-- Description of the task --
Print exactly the lines that run from the one containing "Task: Click the move phrase up arrow icon" to the final line of the data, both included, and print none of the pictures.

══════════════════════════════

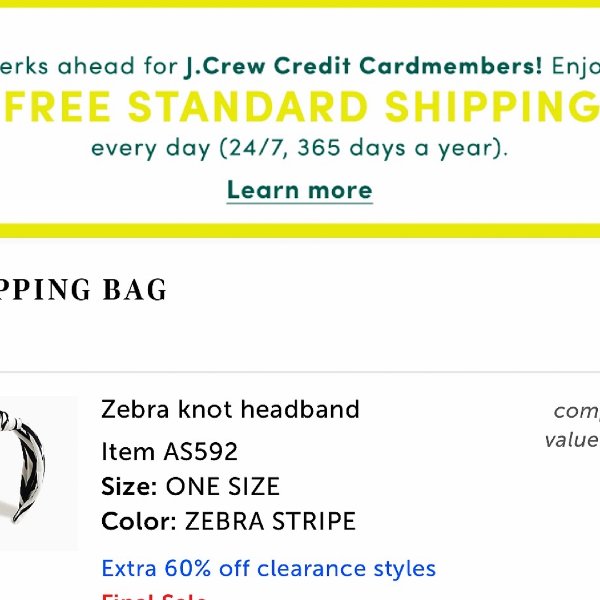Click the yellow bar at the top edge
Image resolution: width=600 pixels, height=600 pixels.
click(x=300, y=3)
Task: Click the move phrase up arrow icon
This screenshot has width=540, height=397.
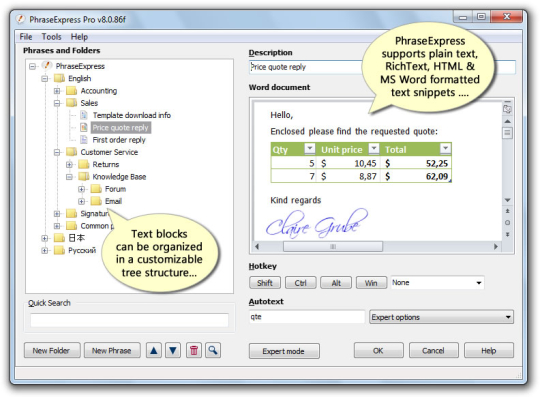Action: click(154, 351)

══════════════════════════════

-- Solution below --
Task: Click the move phrase up arrow icon
This screenshot has width=540, height=397.
Action: click(154, 351)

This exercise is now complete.